BEGIN

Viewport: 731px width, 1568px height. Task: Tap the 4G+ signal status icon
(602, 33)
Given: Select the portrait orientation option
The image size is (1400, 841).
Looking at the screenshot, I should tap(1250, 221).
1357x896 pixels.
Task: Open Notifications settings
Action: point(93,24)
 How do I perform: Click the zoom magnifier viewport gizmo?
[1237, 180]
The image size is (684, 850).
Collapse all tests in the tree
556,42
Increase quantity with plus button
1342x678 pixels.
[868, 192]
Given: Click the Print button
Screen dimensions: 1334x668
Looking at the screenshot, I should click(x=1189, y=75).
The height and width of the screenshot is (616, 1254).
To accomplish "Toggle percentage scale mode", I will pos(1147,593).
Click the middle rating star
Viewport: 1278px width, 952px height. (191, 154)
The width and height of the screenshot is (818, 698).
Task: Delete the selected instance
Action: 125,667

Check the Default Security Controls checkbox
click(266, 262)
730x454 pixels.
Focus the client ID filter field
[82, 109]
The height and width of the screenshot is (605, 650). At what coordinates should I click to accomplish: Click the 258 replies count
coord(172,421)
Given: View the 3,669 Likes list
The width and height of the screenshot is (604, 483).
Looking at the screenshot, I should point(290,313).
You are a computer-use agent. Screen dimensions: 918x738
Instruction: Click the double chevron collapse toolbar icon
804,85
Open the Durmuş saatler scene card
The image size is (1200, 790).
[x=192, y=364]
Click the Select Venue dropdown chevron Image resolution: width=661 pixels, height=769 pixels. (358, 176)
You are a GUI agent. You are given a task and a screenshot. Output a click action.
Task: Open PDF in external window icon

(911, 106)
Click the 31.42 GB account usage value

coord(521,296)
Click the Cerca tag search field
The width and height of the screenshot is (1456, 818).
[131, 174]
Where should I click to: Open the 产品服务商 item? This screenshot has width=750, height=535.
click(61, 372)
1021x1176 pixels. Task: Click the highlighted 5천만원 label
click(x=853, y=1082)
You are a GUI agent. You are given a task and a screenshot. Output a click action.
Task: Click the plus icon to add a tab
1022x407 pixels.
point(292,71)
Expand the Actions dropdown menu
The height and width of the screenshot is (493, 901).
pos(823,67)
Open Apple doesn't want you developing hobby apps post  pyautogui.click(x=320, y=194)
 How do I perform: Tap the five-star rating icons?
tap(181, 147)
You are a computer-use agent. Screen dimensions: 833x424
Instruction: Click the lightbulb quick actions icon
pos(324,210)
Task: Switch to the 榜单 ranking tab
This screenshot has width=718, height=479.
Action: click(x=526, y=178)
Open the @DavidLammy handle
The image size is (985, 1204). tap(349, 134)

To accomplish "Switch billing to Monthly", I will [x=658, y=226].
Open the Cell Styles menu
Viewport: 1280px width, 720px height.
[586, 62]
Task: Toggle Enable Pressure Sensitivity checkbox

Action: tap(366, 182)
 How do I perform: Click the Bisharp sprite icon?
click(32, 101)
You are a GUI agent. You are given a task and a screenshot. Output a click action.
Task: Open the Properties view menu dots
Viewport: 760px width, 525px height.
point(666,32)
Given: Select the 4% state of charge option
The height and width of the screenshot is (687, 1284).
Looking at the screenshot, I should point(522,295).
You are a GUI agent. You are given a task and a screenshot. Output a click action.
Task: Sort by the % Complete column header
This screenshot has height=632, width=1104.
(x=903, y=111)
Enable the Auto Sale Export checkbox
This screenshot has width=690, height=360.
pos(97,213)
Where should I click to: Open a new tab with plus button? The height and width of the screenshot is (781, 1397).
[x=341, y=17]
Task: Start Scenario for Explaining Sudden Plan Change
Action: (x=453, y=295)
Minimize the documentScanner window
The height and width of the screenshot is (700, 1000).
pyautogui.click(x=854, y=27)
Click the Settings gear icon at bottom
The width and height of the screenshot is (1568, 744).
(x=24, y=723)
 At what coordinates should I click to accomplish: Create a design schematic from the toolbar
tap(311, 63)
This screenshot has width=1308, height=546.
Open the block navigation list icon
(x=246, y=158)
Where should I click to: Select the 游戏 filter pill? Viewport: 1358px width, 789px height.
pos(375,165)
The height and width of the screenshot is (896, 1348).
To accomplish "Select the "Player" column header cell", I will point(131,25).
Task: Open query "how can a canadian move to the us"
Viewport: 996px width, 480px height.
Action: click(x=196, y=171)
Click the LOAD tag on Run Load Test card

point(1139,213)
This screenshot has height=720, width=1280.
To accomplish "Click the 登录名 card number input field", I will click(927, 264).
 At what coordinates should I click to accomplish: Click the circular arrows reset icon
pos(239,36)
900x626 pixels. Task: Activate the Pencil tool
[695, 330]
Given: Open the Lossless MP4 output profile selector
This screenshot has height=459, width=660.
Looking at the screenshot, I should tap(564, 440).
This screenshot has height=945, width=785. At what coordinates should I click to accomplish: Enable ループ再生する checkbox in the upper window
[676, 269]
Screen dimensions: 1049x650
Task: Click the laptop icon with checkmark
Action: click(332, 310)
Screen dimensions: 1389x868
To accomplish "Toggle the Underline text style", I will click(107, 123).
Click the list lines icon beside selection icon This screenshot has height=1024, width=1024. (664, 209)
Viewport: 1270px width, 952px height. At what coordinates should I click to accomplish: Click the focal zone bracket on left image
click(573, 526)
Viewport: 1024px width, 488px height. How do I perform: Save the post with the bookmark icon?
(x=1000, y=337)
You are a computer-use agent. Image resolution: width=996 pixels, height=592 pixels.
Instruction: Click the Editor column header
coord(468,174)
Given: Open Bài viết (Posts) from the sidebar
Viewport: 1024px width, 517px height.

END

# [Work to complete]
Please tally how many lines in the listing above contain the word "computer", and answer with the figure alone.

# [Response area]
3